(01年11月)18日超深夜
そうこうしているうちに極大予想時刻の27時を迎えた。
東の空にしし座は完全に登り、南の空の地上すれすれには
カノープス(竜骨座の1等星)が輝き、おうし、オリオンはかなり
西の空に行っている。みな戦闘体制だ。
そして27時15分ごろ。
それは音もなく、風も雲もない夜空ではじまった。
3等くらいのそんなに明るくない流星が流れ始めたかと思うと
北の空に明るい流星が連続して流れ、その流星痕に見とれて
いると東に流れ、南に流れ、…来た!来た来た!これが流星雨か!
近年の大当たりといえば92年夏のペルセウス流星群があるが
それにしたって1時間あたりせいぜい100個程度であった。
ここ数年は大出現が予想されては外れて、惨敗だったのに…
27時半。
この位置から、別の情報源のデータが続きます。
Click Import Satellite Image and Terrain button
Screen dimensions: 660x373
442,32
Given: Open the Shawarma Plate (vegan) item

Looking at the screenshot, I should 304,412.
しし座の輻射点(流星が流れる方向の中心)がはっきり
わかるくらい、数秒間隔で5、6個といったくらいに流れはじめた。
こうなると流れた流れたと声をあげるのも忘れてしまうくらい。
人間、こんな光景を見ると声を失うんだなぁと。
カメラを構えてる先輩たちの動きも激しくなってきた。
なんせどこを狙っても流星は必ず視野に入る。こうなると
構図勝負になってしまう。っていうか、流星の入っていない
写真を撮るほうが難しいわけで、「あー。こっちだめ!」と
不謹慎な声まで上がる次第。
先輩が計測するに1分あたり93個流れたとのこと。
一人の人間が見れる流星の数は実際に全天に流れた数の
半分か1/3くらいなので1時間に換算すれば1万個以上!
目の前の夜空で起こってることが怖くなるくらい。
音もなくひろげられている奇妙な、たぶん2度と見られない
光景にただただ見とれてるだけだった。
28時になっても流星雨の勢いは衰えない。いいかげん立ちんぼ
で首をかくんとまげて見ているのは辛くなってきた。
かといってごつごつのぼた山にシートを敷いて寝転がるのも
つらいので、何度も首をふり腰を伸ばしながら見ていた。
明るい流星が流れてもいいかげん誰も声をあげなくなったし
なんかこんな非現実的な景色に麻痺してきた。まだまだ
1分間に50個くらい流れてるというのに。
そのうち便意をもよおしてきたので、ぼた山を下り、林道を
50mほど歩いて誰もいないあたりで立小便してると、それでも
流星がびゅんびゅん流れてる。下を向いても上で火球が流れ
地上がフラッシュのように明るくなり、おちおち用も足せない。
まだ流れるのかよぉ。もういいよぉ…(-- )
28時半、29時と時間は過ぎても勢いは全く衰えない。
そろそろ薄明の時間だ。東の空がぼんやり明るくなり、
そのうちうす青い空になってきた。それでもまだ流れてる。
29時(5時)になったので車に入り暖房を付けつつテレビを
なんとか受信してみると、NHKニュースが入った。
やはり流星雨のニュースをやってるが、全国的にはそれほど
天気はよくなかったようだ。
もう一生分の流星は見たよな。これで。そのまま仮眠する
ことにした。忘れられない夜は夜明けとともに終わった。